Since time is something we all have a little more of right now, investing it smartly means that even learning a new language is within reach. This lockdown has proven that distance doesn’t have to affect productivity or results. People are achieving incredible things across technology, finance, and various other sectors, despite having work routines and habits disrupted.
It’s now easier than ever to learn something new from home, especially if it’s linguistic in nature. There are a few channels you can approach, depending on your learning style:
- Language learning apps
There are multiple apps that help you pick up the basics before you can move on to more advanced learning. Duolingo and Babbel are especially popular but there are many others that even let you talk to and gain help from native speakers so you can get some practice in.

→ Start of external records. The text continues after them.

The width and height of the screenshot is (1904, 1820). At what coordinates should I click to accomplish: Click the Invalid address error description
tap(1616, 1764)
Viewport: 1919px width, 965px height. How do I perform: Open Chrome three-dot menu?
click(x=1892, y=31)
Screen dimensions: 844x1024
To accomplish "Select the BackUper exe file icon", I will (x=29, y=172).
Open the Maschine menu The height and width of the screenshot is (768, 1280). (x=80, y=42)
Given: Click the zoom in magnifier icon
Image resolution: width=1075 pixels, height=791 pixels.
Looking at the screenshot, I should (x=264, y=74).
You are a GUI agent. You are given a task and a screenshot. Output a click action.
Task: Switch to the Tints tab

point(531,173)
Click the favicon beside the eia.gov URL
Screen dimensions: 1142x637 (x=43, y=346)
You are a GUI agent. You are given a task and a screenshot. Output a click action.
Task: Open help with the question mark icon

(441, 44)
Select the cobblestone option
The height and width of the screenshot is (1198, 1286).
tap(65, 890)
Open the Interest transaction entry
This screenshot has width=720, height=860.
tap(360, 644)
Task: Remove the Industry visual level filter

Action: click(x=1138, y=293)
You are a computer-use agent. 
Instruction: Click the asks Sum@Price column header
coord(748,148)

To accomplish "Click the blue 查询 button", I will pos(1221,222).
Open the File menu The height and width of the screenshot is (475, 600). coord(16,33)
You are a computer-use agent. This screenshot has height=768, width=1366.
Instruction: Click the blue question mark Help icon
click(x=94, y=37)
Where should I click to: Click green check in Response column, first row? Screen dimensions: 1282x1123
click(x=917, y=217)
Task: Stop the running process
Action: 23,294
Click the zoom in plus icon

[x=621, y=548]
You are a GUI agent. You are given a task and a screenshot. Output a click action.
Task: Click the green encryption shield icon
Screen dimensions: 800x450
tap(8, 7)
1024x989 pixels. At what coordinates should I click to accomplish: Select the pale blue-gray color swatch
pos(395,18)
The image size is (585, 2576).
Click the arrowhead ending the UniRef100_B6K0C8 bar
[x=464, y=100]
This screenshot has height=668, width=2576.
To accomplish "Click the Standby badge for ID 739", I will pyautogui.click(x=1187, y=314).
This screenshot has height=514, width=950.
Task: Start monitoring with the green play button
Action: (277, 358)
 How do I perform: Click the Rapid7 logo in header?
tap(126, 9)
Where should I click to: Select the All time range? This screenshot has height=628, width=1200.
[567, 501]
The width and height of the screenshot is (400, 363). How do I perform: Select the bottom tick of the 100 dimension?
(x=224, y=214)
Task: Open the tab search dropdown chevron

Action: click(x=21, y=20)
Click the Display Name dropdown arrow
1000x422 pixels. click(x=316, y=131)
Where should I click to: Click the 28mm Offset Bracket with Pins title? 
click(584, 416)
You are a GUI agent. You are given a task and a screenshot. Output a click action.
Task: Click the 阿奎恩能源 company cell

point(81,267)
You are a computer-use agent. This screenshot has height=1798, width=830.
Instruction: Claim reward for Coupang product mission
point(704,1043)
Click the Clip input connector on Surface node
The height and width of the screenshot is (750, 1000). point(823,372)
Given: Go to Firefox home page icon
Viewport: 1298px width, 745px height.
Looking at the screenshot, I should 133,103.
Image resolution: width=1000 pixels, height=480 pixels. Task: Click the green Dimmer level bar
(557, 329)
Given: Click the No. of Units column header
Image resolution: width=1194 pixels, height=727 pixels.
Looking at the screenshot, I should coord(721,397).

- Fall down the YouTube hole
There’s nothing you can’t find on YouTube; it’s enough of a game-changer that even Google’s search algorithm had to change to accommodate it. There are hundreds of channels on YouTube that help you start learning a language from the very beginning, like learning the alphabet, to conjugating verbs and holding a solid conversation.
- Pick up a book
Books still work when it comes to learning the building blocks of any language, like grammar and sentence structure, and they won’t go out of fashion any time soon. There are dozens of e-books that you can purchase or download for free to get started, depending on the language you want to learn.
- Get a tutor
Now, this isn’t something you have to do but if you learn best with another person teaching you then nothing like it. There’s plenty of people who offer tutoring services online, many of whom are native speakers. Even in lockdown, it’s not too much of a stretch to learn since we have Hangouts, Duo, Zoom and many other ways to do a conference call.
Here’s a thought we want to leave you with:
Though the idea of learning an international language can seem more glamorous, there’s just as much value in learning regional languages within the country. Languages are intrinsically tied to a people and their culture. It’s how people communicate and it is the starting point of all learning.
Many of us are living and working in cities that we are not from and learning the local language can go a long way in building community, especially during a time like this. No one is expecting native-level proficiency but earnest attempts at the basics can still go a long way toward making you feel a bit more at home wherever you are.
We are stronger together than we are apart and these little things may make all the difference in the coming months.